=== DATA PROVIDED ===
────────────────────────────────────────
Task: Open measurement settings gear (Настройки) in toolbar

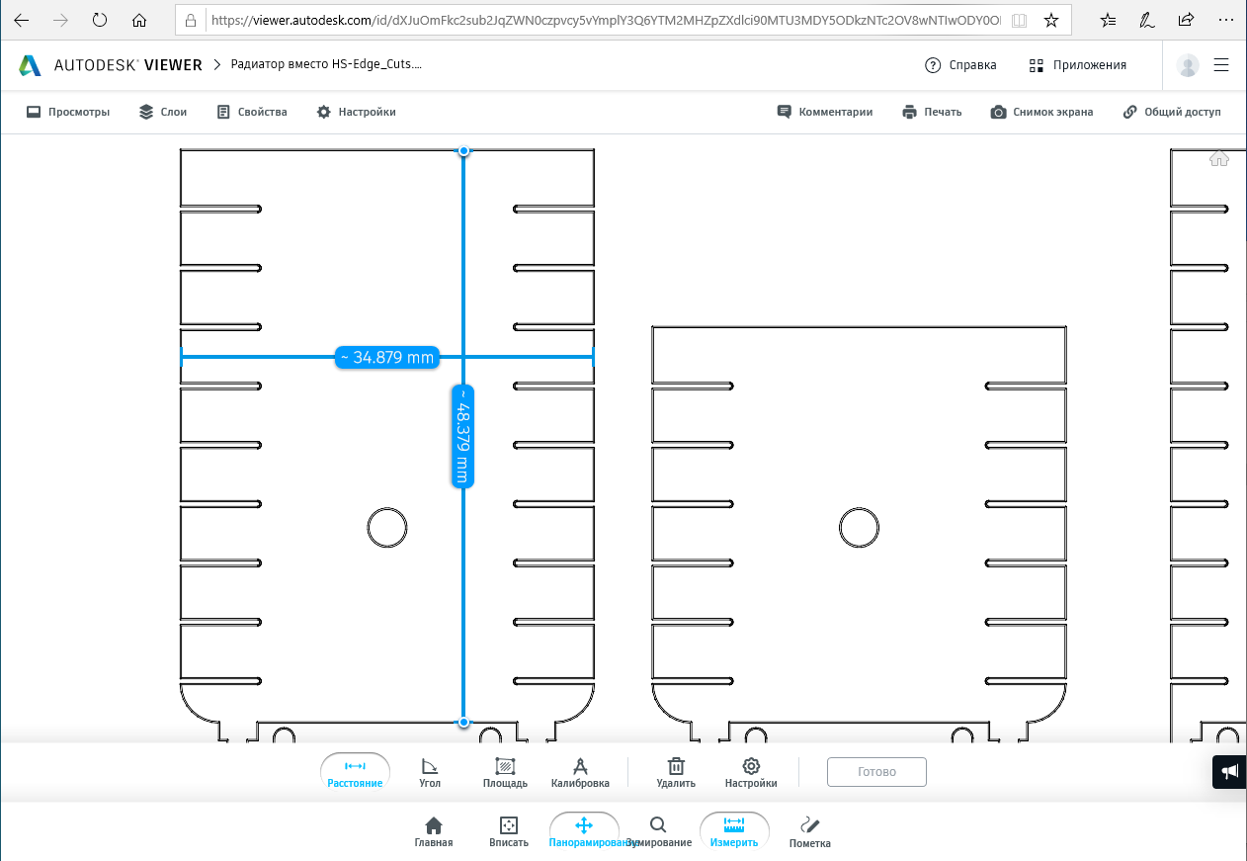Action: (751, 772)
────────────────────────────────────────
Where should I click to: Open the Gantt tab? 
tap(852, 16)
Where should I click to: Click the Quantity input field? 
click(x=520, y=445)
────────────────────────────────────────
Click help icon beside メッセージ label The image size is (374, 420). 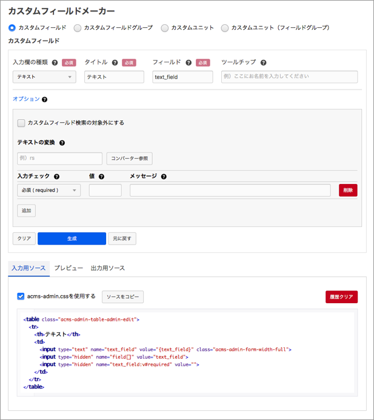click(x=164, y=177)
────────────────────────────────────────
=== OBJECTIVE ===
Please count the lines in the material above that contain the string "Open", with case counting, and reply with only that number.

=== CORRECT RESPONSE ===
2